My name is Jamie Lamb and I am a first year student at Drake University in the college of Arts and Sciences. Through the Engaged Citizen Corps (ECC), I am currently an intern with Rebuilding Together Greater Des Moines. Rebuilding Together helps with home repairs for low income, senior citizen homeowners. This includes anything from simple around-the-house tasks, to installing wheelchair ramps or grab bars to make a home more accessible to family members with wheelchairs.
Although Rebuilding Together is a large organization with offices in about 135 cities nationwide, the office that I work in is small. When I began my time with Rebuilding Together, the office included three other women other than myself. This included the executive director and two other part-time workers. Towards the middle of my first semester in the office, one of these ladies left our team, leaving only three of us left. Just recently, this number decreased again when the other part-time worker also left her position. This left the executive director and myself the only two people left in the office.
This organization has a lot going on all the time, this time of year probably being one of the busiest. Between planning single work days and National Rebuilding Day, which is May 5th and 6th, there wasn’t a lot of time for the extra work that needed completion. There was about a week and a half/two week period in which every day spent at the office consisted of running around and trying to do four tasks at one time. Kimberly and I had to manage phone calls, filing, planning and managing all upcoming work days. As the weather gets nicer, more time is spent outside of the office, but in order to do so, it requires a lot of planning.

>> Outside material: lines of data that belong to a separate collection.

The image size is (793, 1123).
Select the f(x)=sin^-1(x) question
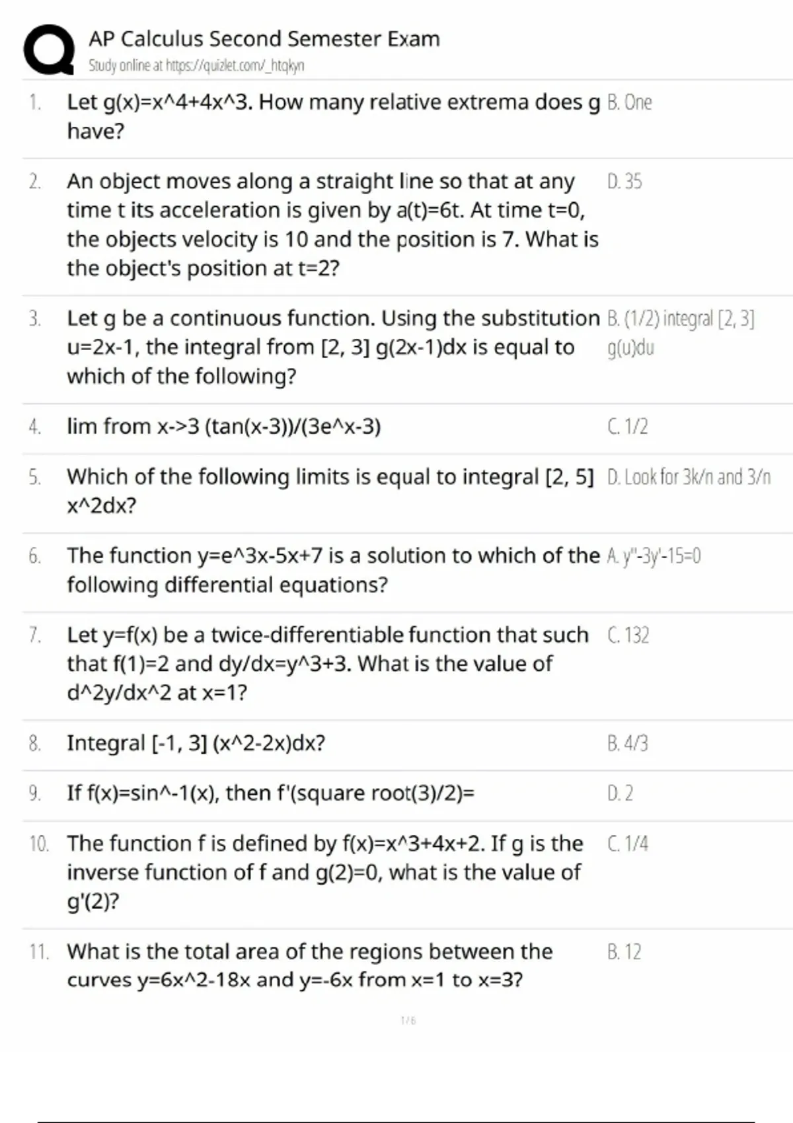271,793
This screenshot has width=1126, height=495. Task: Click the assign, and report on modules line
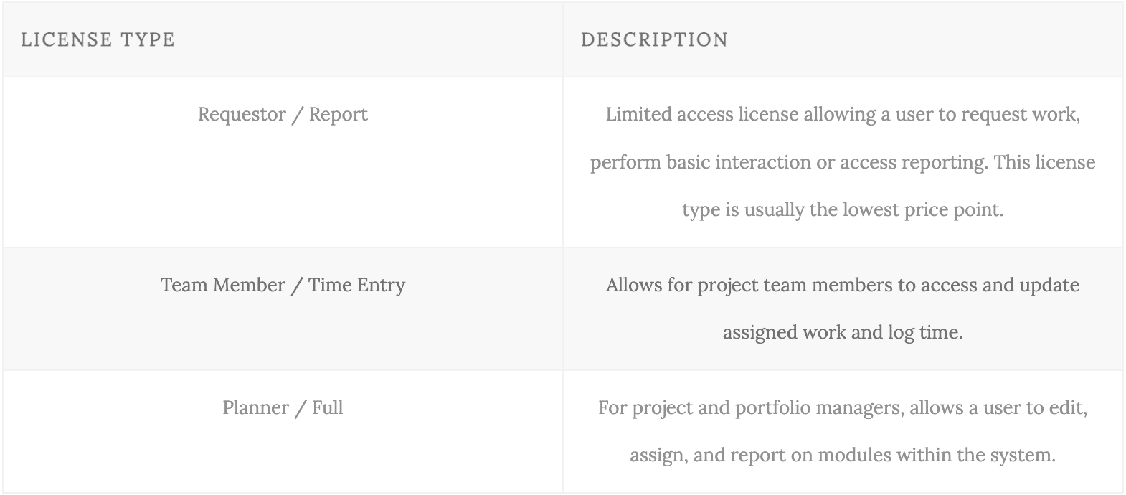[843, 456]
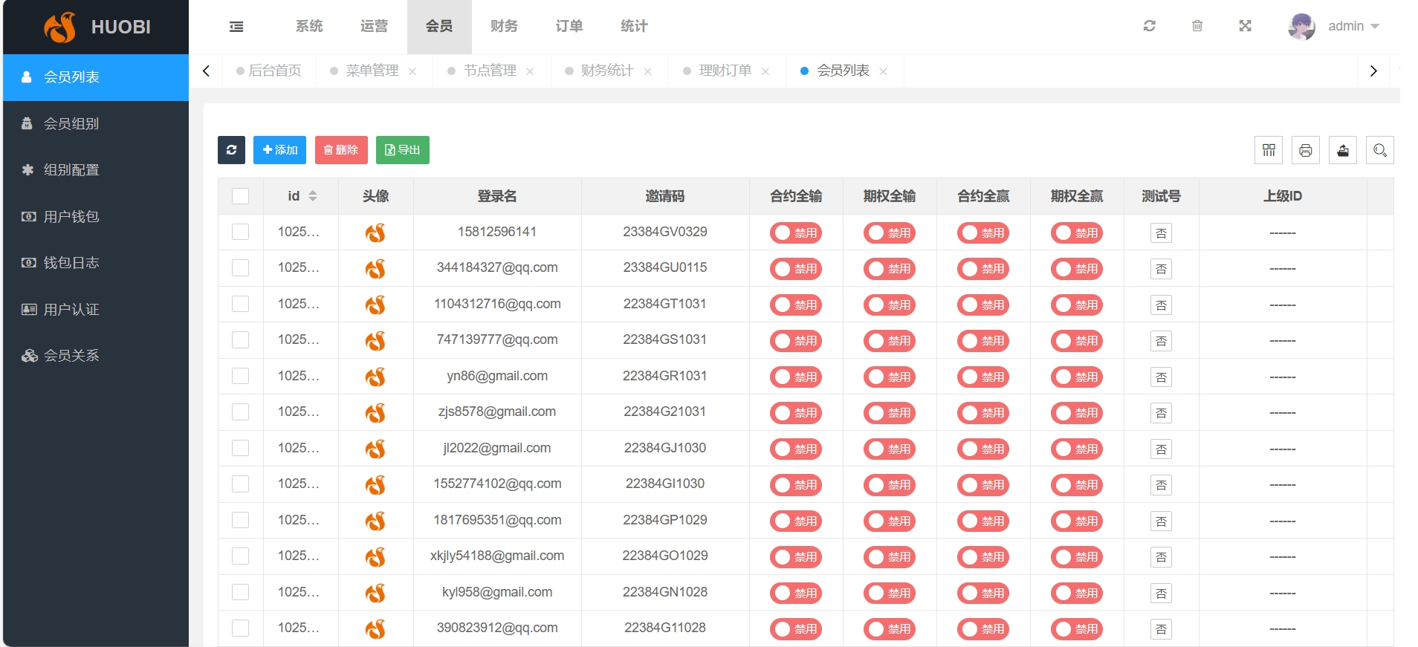Screen dimensions: 1418x647
Task: Toggle 期权全赢 switch for 344184327@qq.com
Action: point(1076,268)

One day in particular that was more chaotic than expected, was a Friday, which is the longest day I have in the office. This Friday began with the normal checking of messages, but instead of the usual three or four messages, there were fifteen messages that I needed to listen to, take notes on, go through with Kimberly and call back. This task took about an hour to complete if not more. I barely had the chance to finish just listening to the messages when a couple of homeowners walked through the door requesting an application. It was my job to go through the application with them because they had difficulties reading and writing and we wanted to make sure we received all of the information that we need.
Going through our tedious application was a difficult task, however getting the chance to learn about this particular couple is something that I took special interest in. They were very kind, not married, but living together. The woman told me about her eight children, and how one of them had a mental disability. Hearing their story was one of the first times that I was able to experience the type of families we help first-hand. This time, I was not told their story through someone in the office and I did not have to read about their story in one of our newsletters; they told me their story directly. As we filled out the application together, I truly felt as though the work I do in the office makes a difference out in the community, even if my job isn’t always the most exciting in the office.

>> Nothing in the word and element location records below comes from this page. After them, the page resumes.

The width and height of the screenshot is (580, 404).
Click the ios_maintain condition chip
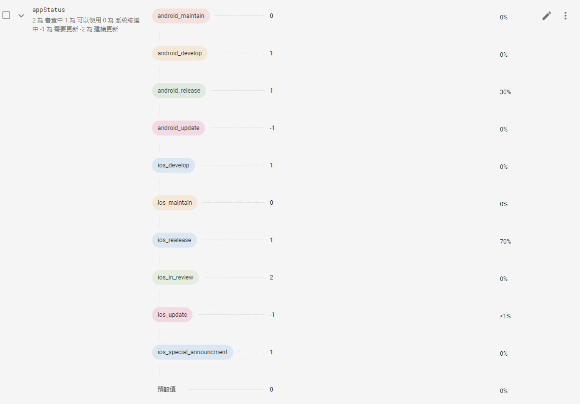pos(175,203)
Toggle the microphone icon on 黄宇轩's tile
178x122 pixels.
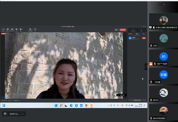[151, 100]
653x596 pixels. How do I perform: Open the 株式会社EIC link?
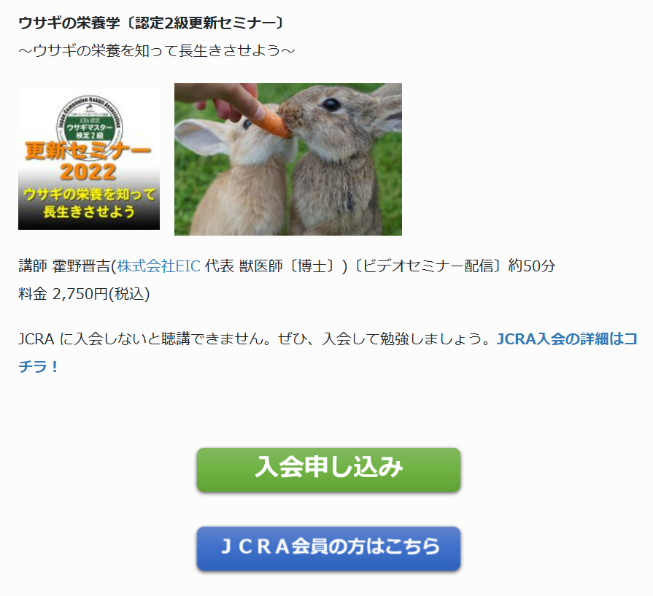point(158,266)

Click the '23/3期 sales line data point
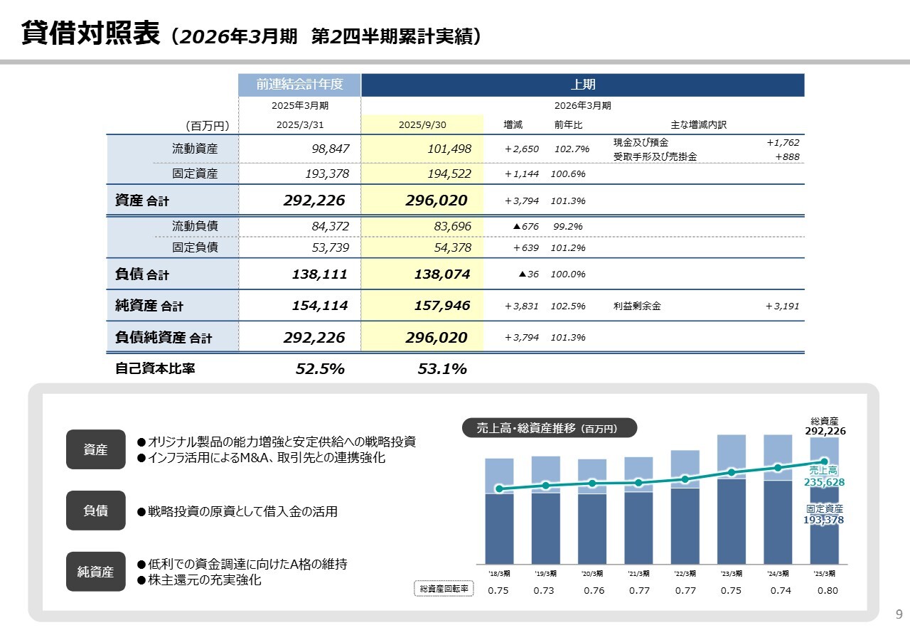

After the application was complete and all questions were answered, they shook my hands and continuously extended their gratitude. It was easy to see how genuine they were and how much they appreciated our help.
If organizations such as ours didn’t exist. It would be difficult for low-income homeowners- such as the ones I helped that day- to complete the required repairs needed to keep their home safe. Over time, houses break down and wear down and become unsafe for families to live in. Should the homeowner not make enough money to make these repairs, they will leave it alone until the house is no longer safe to live in. Rebuilding Together bridges that gap and provides those services for repairs to be made, and for them to be done well.

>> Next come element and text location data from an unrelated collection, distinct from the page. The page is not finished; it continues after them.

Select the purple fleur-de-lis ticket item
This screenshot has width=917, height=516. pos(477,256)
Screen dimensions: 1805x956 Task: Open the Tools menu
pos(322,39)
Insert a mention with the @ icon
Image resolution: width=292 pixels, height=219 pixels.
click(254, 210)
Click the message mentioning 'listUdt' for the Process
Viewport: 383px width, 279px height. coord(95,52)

The Rebuilding Together Greater Des Moines office is small, but that doesn’t take away from the impact that it has on the Des Moines area. This particular experience, combined with the rest of my time with this organization, has taught me so much about the behind the scenes of a small nonprofit. It’s impossible to spend one hundred percent of the time doing hands on service work- the office is where it all happens. Sometimes it becomes hard to remember that it’s not always going to be the exciting hands on service work. There is a lot of planning and preparation that goes into each project. Which makes the work done in the office just as important as the hands on work that is completed during work days.